He whom the ancients called an expert in battle gained victory where victory was easily gained. Thus the battle of the expert is never an exceptional victory, nor does it win him reputation for wisdom or credit for courage. His victories in battle are unerring. Unerring means that he acts where victory is certain, and conquers an enemy that has already lost. ~ Sun-Tzu, The Art of War
In this week’s Dirty Dozen [CHART PACK] we look at the near-term technical picture for the SPX and then we analyze the valuation hurdle coming for the US market, followed by a look at multiples around the world and then we make the bull case for Europe. Plus more…
- Last week was an interesting one for the SPX price action-wise. Let’s start with the daily chart below. Monday, the SPX broke below its 8-week tight bull channel (red highlight) after breaking above the upper trendline of its larger 6-month bull channel (green highlight) creating a bull trap false breakout, only to selloff down to the top of its even larger 22-month broadening top trendline (shown on weekly chart below) before reversing and ripping higher, back above the 6-month bull channel trendline right up against the bottom line of its micro bull channel, and ending positive on the week.
- Here’s the SPX chart on a weekly basis. See how we sold off last week down to the upper line of the larger 22-month consolidation zone. And then bulls aggressively took back control and ripped the market higher into the close for the week.
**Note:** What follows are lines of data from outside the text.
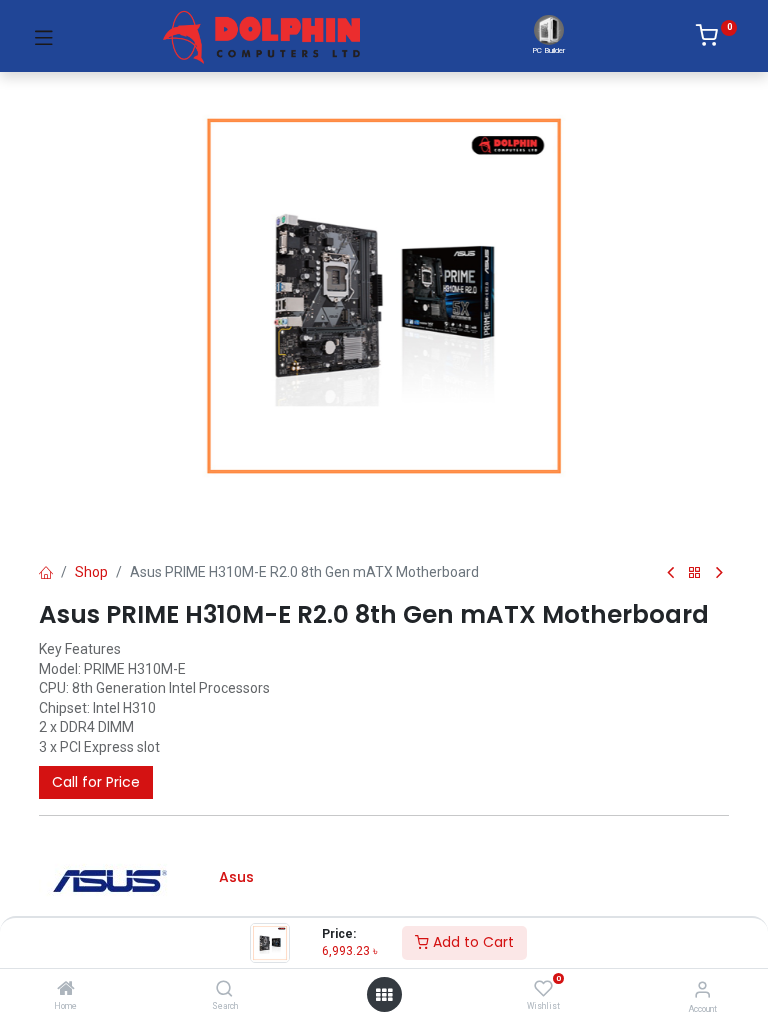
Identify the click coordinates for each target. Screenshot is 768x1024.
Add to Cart (471, 942)
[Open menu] (384, 995)
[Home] (66, 990)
I admit I was expecting more follow-through from this move in order to reset the indications of short-term complacent sentiment and positioning that I’m seeing. And, though we may still get another leg down this week, the odds are now back in favor of a continuation of the bull trend. Action like this represents incredible strength in demand — this is not the type of tape you want to aggressively short. And when you combine this with the fact we’re moving into one of the most favorable periods of seasonality and nearly the entire fund manager space, who has grossly lagged the market year-to-date, will likely be chasing hard into the end of the year… well, the next few weeks should be fun.
- Looking further out though into 2020 the SPX is going to be fighting some decently strong headwinds in the form of stretched valuations absent a visible driver of earnings growth. The below chart from Goldman Sachs shows the year-to-date rally has been almost entirely driven by valuations rerating higher. Over the longer-term, this is unsustainable — especially in the US where valuations are already high. Either earnings growth will need to pick up materially or equities will hit a wall.
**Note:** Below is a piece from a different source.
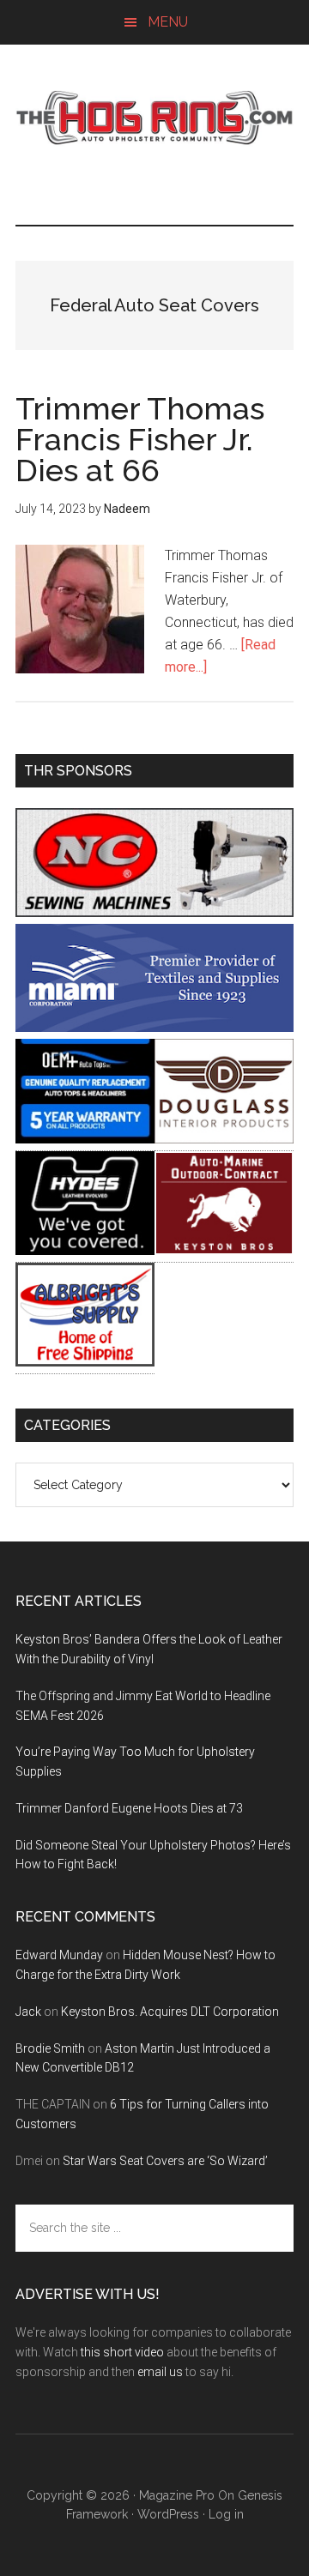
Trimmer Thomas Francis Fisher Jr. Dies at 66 (139, 439)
- The SPX’s forward PE is back over 18 and nearing the cycle highs it reached back in Jan 18’.
- The world as a whole isn’t as dear, though it’s not exactly cheap either. The MSCI World index currently trades for 16.1x next year’s earnings. The blue line shows that global earnings growth has essentially been flat for 18-months and counting.
- Some markets are trading much cheaper than others. A few of my favorites at the moment (based on technicals, macro, and value) are Malaysia (EWM), Russia (RSX), and Chile (ECH).
- Last month I pointed out how the MSCI Chile ETF (ECH) had sold down to an area of significant long-term support. A level that had marked major bottoms in the past. The chart below is a weekly and shows that ECH completed a double bottom pattern after finishing the week strong on a bullish reversal candle.
- We’ve been talking quite a bit lately about the vol compression regime that G10 dollar pairs are in and how compression regimes like these tend to lead to expansionary ones (ie, major trends). Well, currencies are driven by speculative flows and spec flows chase relative total returns. The reason why the dollar continues to perform well is because the US continues to perform well on a relative basis.
I’m watching Europe and the EURUSD closely though because if investors are starting to return to the continent after a long hiatus then this could have big implications for the USD. A big positive for this trend is net equity supply, which has gone into reverse and is now shrinking. Remember, buybacks have been the primary driver of the US equity market over the last couple of years (chart from Goldman Sachs).
- And not only are European company’s showing increasingly positive earnings beats over the last 2-quarters but earnings momentum there is starting to beat the US for the first time in a LONG while (chart via UBS).
- Economic growth seems to be stabilizing (chart via MS).
- This chart from Goldman Sachs shows that the aggregate 10-year rolling average of sales growth has been steadily declining for the last 7-years — at least until very recently.
- Congrats everybody, we did it! Global debt has surpassed the $255trn mark for the first time ever. Remember, absolutely none of this matters because… MMT ***strong sarcasm voice***.